Inside Indonesia’s Currency Pivot: What EBC Uncovered from the China Deal
In the complex dance of global finance, Indonesia and China have just taken a significant step in synchrony. Their new currency pact acts like a finely tuned duet, harmonising two emerging powers in a way that could reshape regional economic rhythms for years to come. This move, sealed during Premier Li Qiang’s visit ahead of the ASEAN-GCC-China Summit, signals a new chapter in how Indonesia manages its economic tempo amid shifting global pressures.
Record Trade Flows Set the Stage
Indonesia has long stood as one of China’s major ASEAN partners, and the numbers speak for themselves. In 2024, bilateral trade reached USD147.80 billion, marking a 6.1% year-on-year increase. With projections pointing towards a total of over USD160 billion in 2025, it’s clear this relationship is not only maturing but accelerating. The new agreement comes alongside other key deals signed on 25 May 2025, touching tourism, media, public health, and infrastructure.
LCS Agreement: A Financial Gamechanger
At the centre of these developments is the upgraded Local Currency Settlement (LCS) pact between Bank Indonesia (BI) and the People’s Bank of China (PBOC). This isn’t just a symbolic move—it expands the use of Rupiah and Yuan to include capital account transactions, a rare step among emerging markets.

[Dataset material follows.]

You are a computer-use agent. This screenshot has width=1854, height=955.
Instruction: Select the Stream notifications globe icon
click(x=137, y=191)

The LCS framework offers three clear advantages. First, it eliminates the need for costly USD conversions for key exports like palm oil and nickel. Second, it enhances BI’s monetary flexibility. With 5.3% of its reserves already held in Yuan, BI can consider interest rate cuts without destabilising the Rupiah. Third, it lays the groundwork for deeper engagement with the BRICS+ bloc, including access to New Development Bank (NDB) funding that supports President Prabowo’s USD20 billion infrastructure drive.
As David Barrett, CEO of EBC Financial Group (UK) Ltd, puts it: “This isn't just about cutting transaction fees—it’s a recalibration of Indonesia’s financial DNA. By enabling Yuan-backed trade and investment flows, BI is building a hedge against Fed policy shocks.” At EBC, we see this as a defining moment that not only benefits Indonesia but also sets a precedent for emerging economies seeking financial resilience.

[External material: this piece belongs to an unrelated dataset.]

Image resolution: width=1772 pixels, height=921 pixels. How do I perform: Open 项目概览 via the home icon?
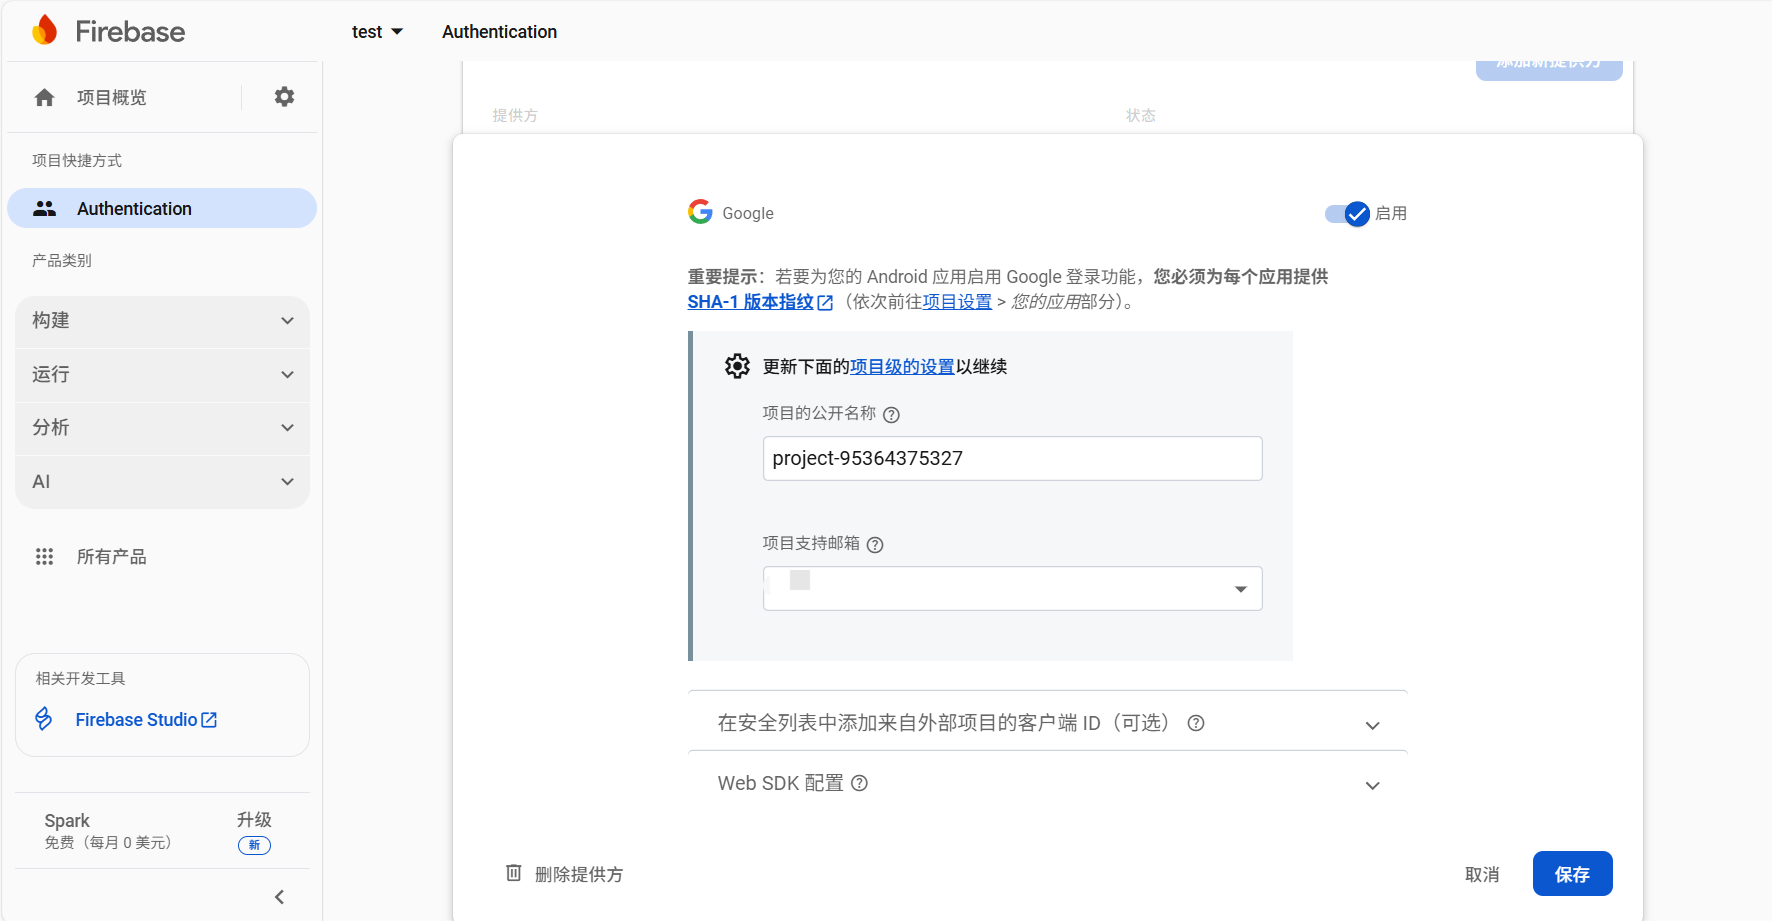point(44,97)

Sectoral Gains That Support the Shift
Tourism and industrial collaboration are key pieces of this puzzle. Indonesia expects to welcome nearly 2 million Chinese visitors in 2025, supported by relaxed visa rules and payment system upgrades. Meanwhile, a USD5 billion commitment to twin industrial park development will create more than 100,000 jobs between Fujian and the Batang Special Economic Zone.
Outside the financial realm, additional MoUs cover vaccine research partnerships and media cooperation through Antara and Xinhua. These efforts deepen soft power links, building stronger people-to-people and institutional relationships that reinforce the broader economic realignment.
A Blueprint for ASEAN’s Next Phase
Indonesia’s deal is not happening in isolation. From January to April 2025, China-ASEAN trade reached 2.38 trillion Yuan (around USD330 billion), a 9.2% increase year-on-year. The China-ASEAN Free Trade Area (CAFTA) 3.0 initiative is expanding cooperation across digital and green sectors, signalling a move toward broader regional integration.
The ASEAN-GCC-China Summit echoed this intent, opening the door for wider financial collaboration. While the shift is not explicitly anti-dollar, it does point toward a rebalancing. As Barrett notes, “Indonesia is crafting a blueprint for monetary diversification. The Local Currency Settlement (LCS) deal illustrates how mid-sized economies can reduce overreliance on a single dominant currency, balancing regional cohesion with global standards.”
EBC is committing our efforts to tracking how these developments unfold, recognising their potential impact on global financial markets.
Disclaimer: This material is for general information purposes only and is not intended as (and should not be considered to be) financial, investment or other advice on which reliance should be placed. No opinion given in the material constitutes a recommendation by EBC or the author that any particular investment, security, transaction or investment strategy is suitable for any specific person.